Gbagbo acquitté par la CPI : comment le dossier de l’accusation s’est effondré

Par Le Monde - Gbagbo acquitté par la CPI. Comment le dossier de l’accusation s’est effondré.

Devant la CPI, à La Haye, le 16 janvier. Peter Dejong / AP.

En dépit de ses 82 témoins, le procureur n’a « pas démontré qu’il y avait un plan pour maintenir Laurent Gbagbo au pouvoir », selon les juges.

Par Stéphanie Maupas

C’est en prison que Laurent Gbagbo et Charles Blé Goudé ont connu leur première nuit d’acquittés. Dès la fin de l’audience à la Cour pénale internationale (CPI), mardi 15 janvier, quelques minutes après avoir été blanchis de crimes contre l’humanité, l’ex-président ivoirien et son ancien ministre tombaient dans les bras l’un de l’autre.

Mais leur mise en libération a été suspendue, les procureurs de la CPI ayant annoncé leur volonté de faire appel, affirmant qu’il existe des « raisons exceptionnelles » de s’opposer à la libération inconditionnelle de M. Gbagbo et évoquant un « risque concret » que ce dernier disparaisse dans l’éventualité où le procès se poursuivrait.

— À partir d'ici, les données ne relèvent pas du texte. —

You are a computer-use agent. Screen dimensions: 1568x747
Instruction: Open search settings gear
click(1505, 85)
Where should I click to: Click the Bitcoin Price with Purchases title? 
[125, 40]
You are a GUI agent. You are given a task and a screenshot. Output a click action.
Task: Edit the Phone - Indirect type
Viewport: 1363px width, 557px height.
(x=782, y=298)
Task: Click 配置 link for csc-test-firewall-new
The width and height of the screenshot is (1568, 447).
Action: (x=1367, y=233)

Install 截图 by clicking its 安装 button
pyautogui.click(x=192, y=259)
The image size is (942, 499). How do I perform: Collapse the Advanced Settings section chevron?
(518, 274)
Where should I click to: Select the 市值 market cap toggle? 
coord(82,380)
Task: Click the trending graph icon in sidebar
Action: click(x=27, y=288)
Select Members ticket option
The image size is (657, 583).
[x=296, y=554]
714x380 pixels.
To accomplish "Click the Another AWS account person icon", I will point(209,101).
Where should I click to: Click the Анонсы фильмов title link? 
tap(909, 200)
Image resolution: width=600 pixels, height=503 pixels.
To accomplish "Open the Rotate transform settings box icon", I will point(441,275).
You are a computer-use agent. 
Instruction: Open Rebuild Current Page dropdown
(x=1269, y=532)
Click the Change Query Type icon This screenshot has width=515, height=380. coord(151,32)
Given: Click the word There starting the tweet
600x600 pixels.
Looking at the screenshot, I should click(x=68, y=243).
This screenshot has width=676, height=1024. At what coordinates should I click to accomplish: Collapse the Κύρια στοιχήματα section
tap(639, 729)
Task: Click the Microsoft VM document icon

Ils ont cependant déclaré qu’ils accepteraient une remise en liberté dans un pays membre de la CPI – excepté la Côte d’Ivoire – « si le risque de fuite peut être atténué en imposant une série de conditions ».

Ce 15 janvier, il n’a fallu que quelques minutes pour que le puzzle de l’accusation s’effondre. « Le procureur n’a pas démontré qu’il y avait un plan commun pour garder Laurent Gbagbo au pouvoir [lors de la présidentielle de 2010 face à Alassane Ouattara] », a lu le président de la chambre de première instance, Cuno Tarfusser. Il n’a pas démontré que « les crimes ont été commis en vertu d’une politique d’Etat ciblant la population civile », et il n’a pas démontré que « par leurs discours, les accusés ont incité au crime ».

La décision, rendue à la majorité des trois juges, provoque un curieux flash-back. En 2013, d’autres juges avaient refusé de mettre en accusation Laurent Gbagbo. Ils avaient ordonné au procureur de revoir son enquête, soulignant les mêmes faiblesses qui ont conduit à l’acquittement prononcé le 15 janvier. Et lorsque l’ancien président ivoirien a finalement été renvoyé en procès, il avait déjà passé dix-huit mois dans la prison de la CPI.

C’est Eric MacDonald qui a conduit le procès pour l’accusation. Le substitut du procureur n’a pourtant pas brillé par ses faits d’armes à la Cour, comptant à son passif l’acquittement – déjà – d’un milicien congolais et la condamnation au rabais d’un second. Le 26 janvier 2016, il ouvrait pourtant le procès de l’ex-chef d’Etat et de l’ancien ministre.

Timides repentis

Il veut alors prouver que Laurent Gbagbo et Charles Blé Goudé ont mis sur pied un plan ciblant les civils favorables à Alassane Ouattara, l’actuel président ivoirien, dans l’objectif de conserver le pouvoir. Croyant à tort conforter sa thèse, et malgré les incitations des juges, le procureur a tout au long du procès minimisé le rôle de la rébellion des Forces nouvelles, soutien d’Alassane Ouattara.